In the part that opens with the line containing "Viewport: 324px width, 516px" and closes with the line containing "Action: (135, 24)", rename "accomplish" to "achieve" throughout and reproduce those lines with nothing else altered. Omit the pictures from your answer.

Data items:
--*--

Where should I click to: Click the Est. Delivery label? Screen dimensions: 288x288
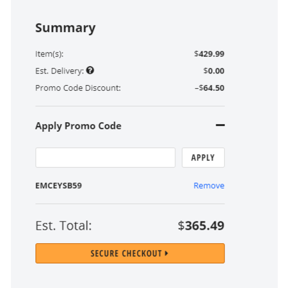[60, 71]
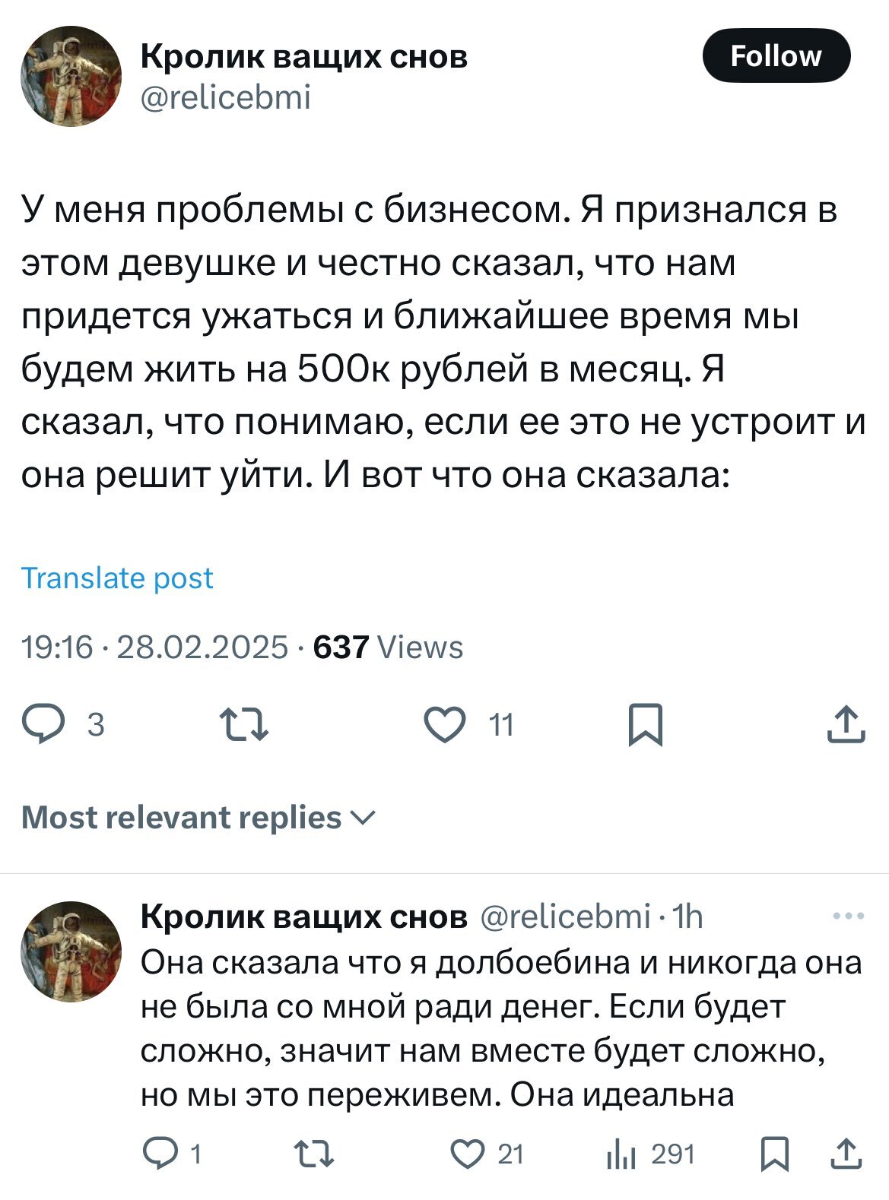Expand Most relevant replies sorting
This screenshot has height=1200, width=889.
click(198, 818)
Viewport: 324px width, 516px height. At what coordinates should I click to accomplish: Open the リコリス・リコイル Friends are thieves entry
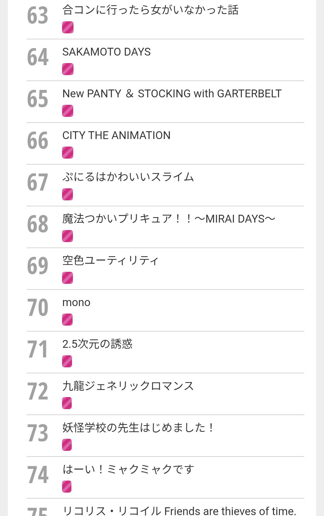click(x=179, y=511)
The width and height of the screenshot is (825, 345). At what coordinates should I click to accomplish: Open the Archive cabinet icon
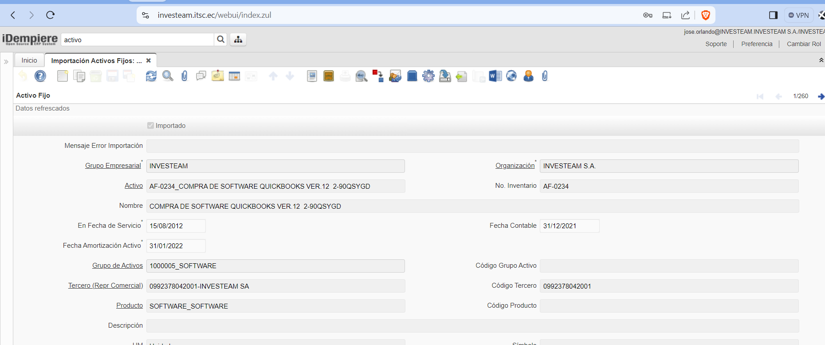(x=329, y=76)
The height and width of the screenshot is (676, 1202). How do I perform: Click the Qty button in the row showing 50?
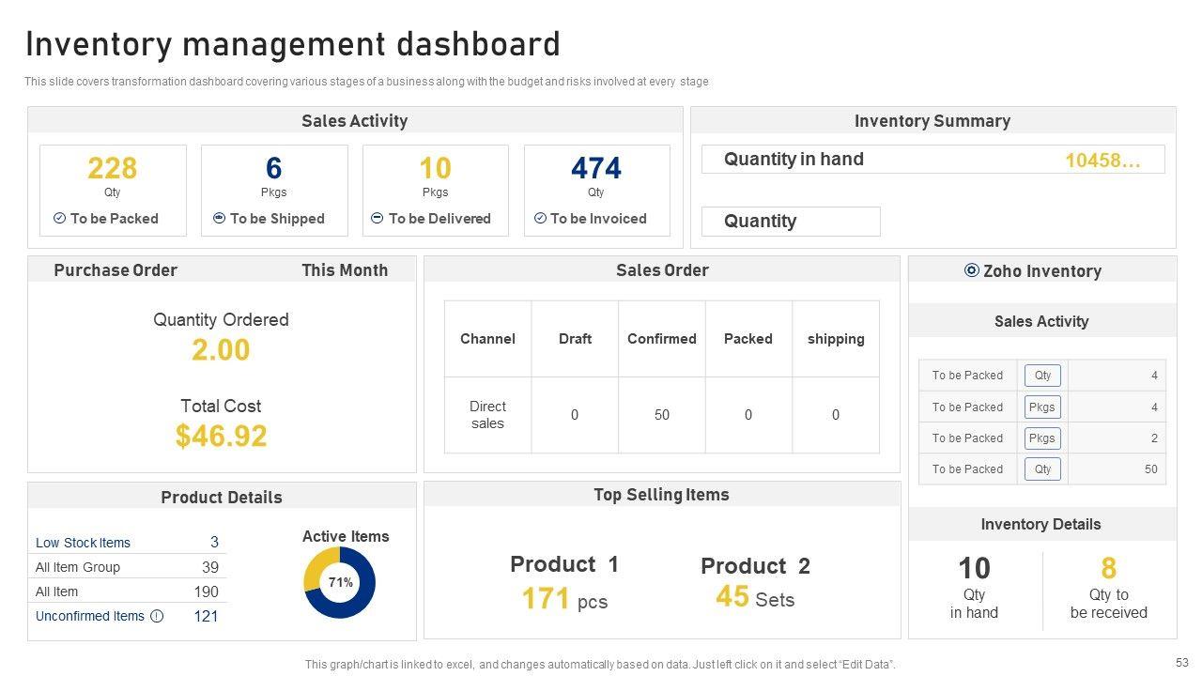coord(1042,469)
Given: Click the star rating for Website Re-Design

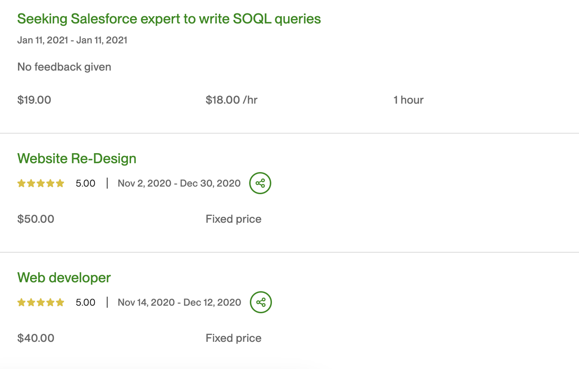Looking at the screenshot, I should [41, 184].
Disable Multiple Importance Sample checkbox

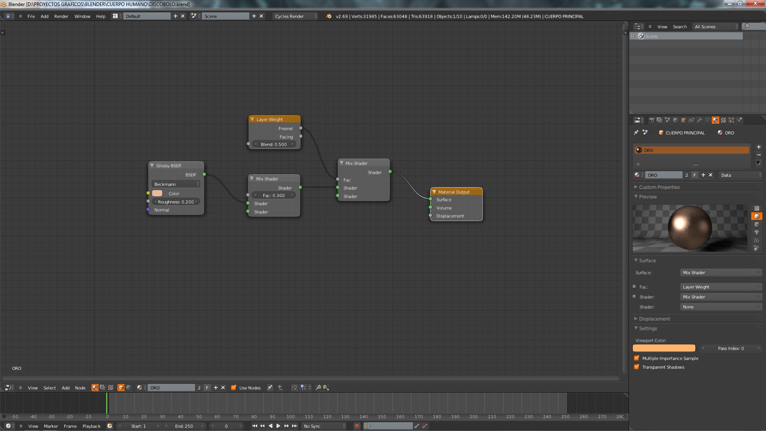[637, 358]
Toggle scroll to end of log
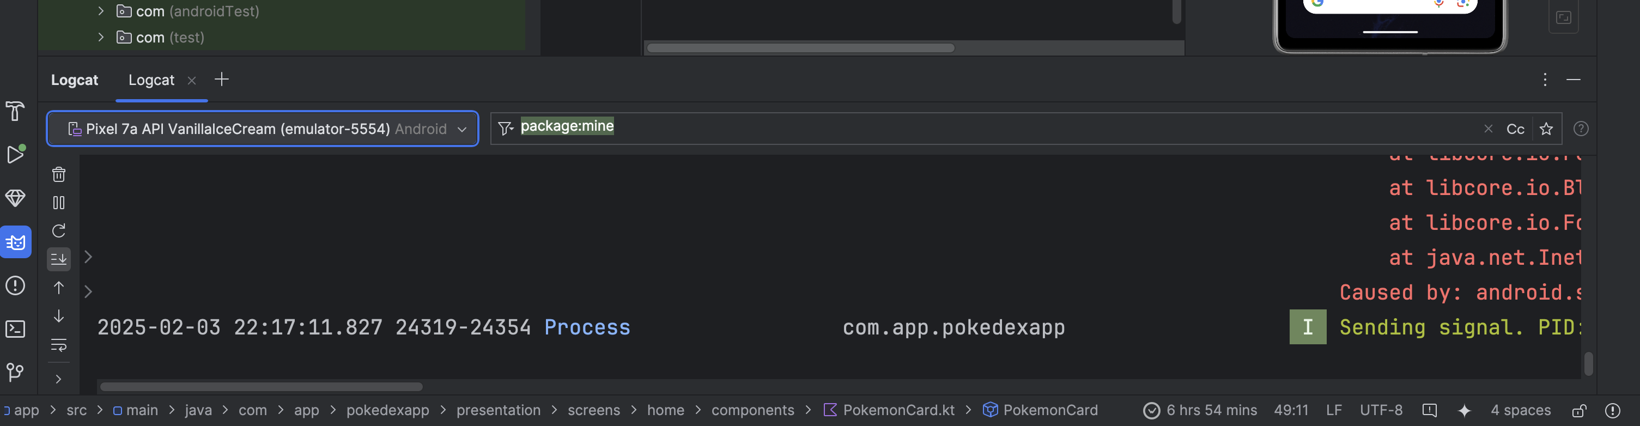1640x426 pixels. tap(59, 259)
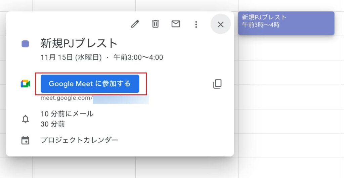The height and width of the screenshot is (178, 344).
Task: Click the pencil icon to edit event
Action: (135, 24)
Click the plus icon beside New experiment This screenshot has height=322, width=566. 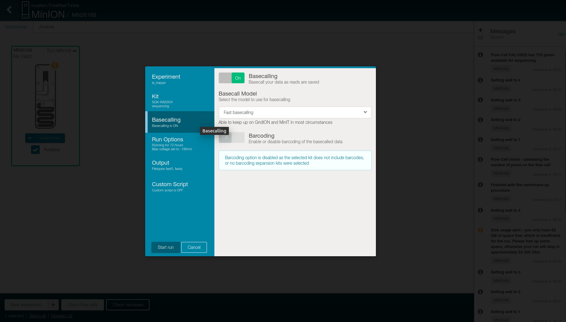coord(53,305)
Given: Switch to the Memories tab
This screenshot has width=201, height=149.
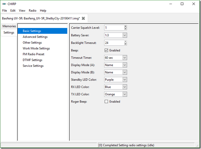Looking at the screenshot, I should click(9, 26).
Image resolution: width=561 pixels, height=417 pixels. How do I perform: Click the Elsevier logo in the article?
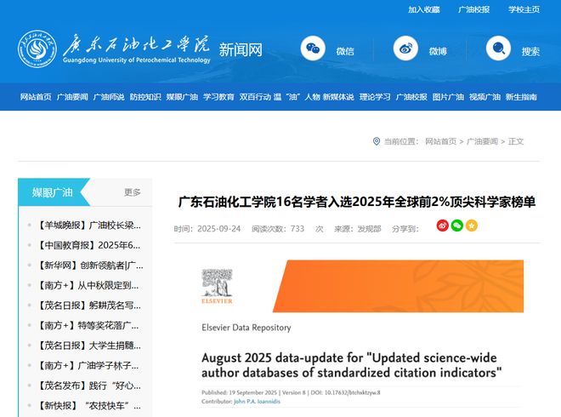point(217,287)
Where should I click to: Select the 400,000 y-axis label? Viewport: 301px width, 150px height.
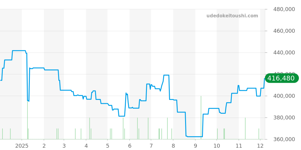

--*--

> [ANSWER IN FULL]:
Viewport: 324px width, 516px height. At what coordinates should I click to achieve: Open the リコリス・リコイル Friends are thieves entry
click(x=179, y=511)
The width and height of the screenshot is (825, 345). At what coordinates should I click to achieve: Open the Archive cabinet icon
(x=329, y=76)
The height and width of the screenshot is (676, 1202). How do I perform: Click the Qty button in the row showing 50?
coord(1042,469)
Given: Click the star rating for Website Re-Design

Looking at the screenshot, I should [41, 184].
Disable Multiple Importance Sample checkbox

[637, 358]
Toggle scroll to end of log
1640x426 pixels. tap(59, 259)
The height and width of the screenshot is (178, 344).
Task: Click the pencil icon to edit event
Action: (135, 24)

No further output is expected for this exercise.